Aquando Terpsícore dançava a canção do silêncio, a canção que o silêncio
entoava no seu interior, tergiversei o olhar para o público, desejei perceber
em suas fisionomias os sentimentos, prazeres, emoções, êxtases, que habitavam
seus íntimos, nada percebendo, quem sabe estivessem apenas analisando a
representação dos atores, e o que havia em suas entrelinhas, o questionamento
de nossas dores mais íntimas, os sonhos e ideais que se encontram perdidos,
esquecidos. O mais impressionante é que havia um grupo de adolescentes
conversando, sem prestar a mínima atenção ao espetáculo. Sorri, dizendo-me que
o medo e a fuga são sentinelas das idéias, dos sonhos, das utopias. Assim, é
que ouço a canção do silêncio, inspirado nestas sentinelas da estesia e
esperança.
Não acredito que as dores, os sofrimentos a que presenciei no íntimo,
olhando através do vidro do carro em que retornava a minha residência, sejam
mais verdadeiros que a canção do silêncio que me habitou o mais profundo de
mim, aliás, creio, foram eles que me conscientizaram ser verdadeira a canção
que ouvia, que ainda ouço nesta manhã, quase uma hora da tarde.
Todo este ritmo, melodia, notas soam bem aos ouvidos dos meus ideais,
sonhos, utopias. Tudo parece criado para os êxtases do espírito, da alma, da
sensibilidade. Miro e remiro o quarto solitário, torno às consolações da
esperança, à análise das notas, ritmo, melodia que me pedem que as viva com
todo o furor de minha alma, de meu espírito, não me pedem mais nada.
Em sintonia e harmonia com estes momentos curtos e profundos, ouvindo a
canção que o silêncio entoa para mim, vivo com serenidade durante largo tempo,
compreendendo, recebendo, resignando-me a tudo. Faço parte do verdadeiro mundo
e estranhamente tenho-me distanciado dos homens.

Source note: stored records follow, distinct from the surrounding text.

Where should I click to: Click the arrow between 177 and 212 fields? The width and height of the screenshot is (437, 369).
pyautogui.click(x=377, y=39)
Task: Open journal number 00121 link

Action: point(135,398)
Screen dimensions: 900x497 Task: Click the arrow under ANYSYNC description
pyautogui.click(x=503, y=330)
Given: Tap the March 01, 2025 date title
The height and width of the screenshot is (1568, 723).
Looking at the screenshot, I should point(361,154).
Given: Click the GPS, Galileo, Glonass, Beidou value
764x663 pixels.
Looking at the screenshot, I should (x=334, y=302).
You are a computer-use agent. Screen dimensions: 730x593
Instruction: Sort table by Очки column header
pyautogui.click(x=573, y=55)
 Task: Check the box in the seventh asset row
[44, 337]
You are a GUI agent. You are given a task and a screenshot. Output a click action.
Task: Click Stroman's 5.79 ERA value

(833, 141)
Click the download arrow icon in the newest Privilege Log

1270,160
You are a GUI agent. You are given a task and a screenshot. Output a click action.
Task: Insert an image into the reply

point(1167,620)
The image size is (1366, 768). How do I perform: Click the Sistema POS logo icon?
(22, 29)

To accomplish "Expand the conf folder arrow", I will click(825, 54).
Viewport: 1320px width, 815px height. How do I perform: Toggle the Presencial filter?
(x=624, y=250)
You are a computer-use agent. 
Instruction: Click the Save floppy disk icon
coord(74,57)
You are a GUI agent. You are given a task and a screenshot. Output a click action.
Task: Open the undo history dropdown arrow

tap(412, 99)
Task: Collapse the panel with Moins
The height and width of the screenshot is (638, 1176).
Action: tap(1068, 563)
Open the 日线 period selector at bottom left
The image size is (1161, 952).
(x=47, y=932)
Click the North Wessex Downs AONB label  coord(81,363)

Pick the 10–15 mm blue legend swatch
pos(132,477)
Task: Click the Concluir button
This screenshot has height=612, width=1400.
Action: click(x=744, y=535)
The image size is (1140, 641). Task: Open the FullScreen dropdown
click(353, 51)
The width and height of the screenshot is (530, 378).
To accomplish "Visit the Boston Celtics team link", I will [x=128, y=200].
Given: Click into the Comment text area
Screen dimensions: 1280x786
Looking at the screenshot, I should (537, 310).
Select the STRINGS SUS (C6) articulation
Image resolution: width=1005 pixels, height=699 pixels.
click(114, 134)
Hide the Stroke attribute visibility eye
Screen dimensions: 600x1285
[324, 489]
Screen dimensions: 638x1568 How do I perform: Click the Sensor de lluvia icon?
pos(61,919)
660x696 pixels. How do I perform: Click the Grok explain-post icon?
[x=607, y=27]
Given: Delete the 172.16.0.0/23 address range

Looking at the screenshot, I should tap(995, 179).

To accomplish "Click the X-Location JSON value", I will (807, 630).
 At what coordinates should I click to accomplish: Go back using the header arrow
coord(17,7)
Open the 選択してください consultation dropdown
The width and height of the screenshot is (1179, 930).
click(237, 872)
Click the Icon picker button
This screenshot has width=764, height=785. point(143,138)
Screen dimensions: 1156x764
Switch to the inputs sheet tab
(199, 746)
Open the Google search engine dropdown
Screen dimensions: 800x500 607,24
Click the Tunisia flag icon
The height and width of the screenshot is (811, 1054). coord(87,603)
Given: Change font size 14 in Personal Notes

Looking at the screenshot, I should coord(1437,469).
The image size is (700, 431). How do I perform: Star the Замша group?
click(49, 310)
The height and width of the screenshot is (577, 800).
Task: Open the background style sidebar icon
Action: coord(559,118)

Milagrosamente vivo, liberto de todas as lembranças, recordações. Todo o
passado se esfumaça. E também o presente são névoas – a chuva que cai na cidade
desde anteontem cessara, a tarde está neblinada. A única verdade torna-se esta
canção que o silêncio entoa para mim. Todo o meu corpo e alma perdem os
limites, misturam-se, fundem-se numa só estesia e esperança, suave, lendo,
movimentos vagos.
É a renovação perfeita, a criação.
Manoel Ferreira Neto
(**RIO DE JANEIRO**, 21 de novembro de 2016)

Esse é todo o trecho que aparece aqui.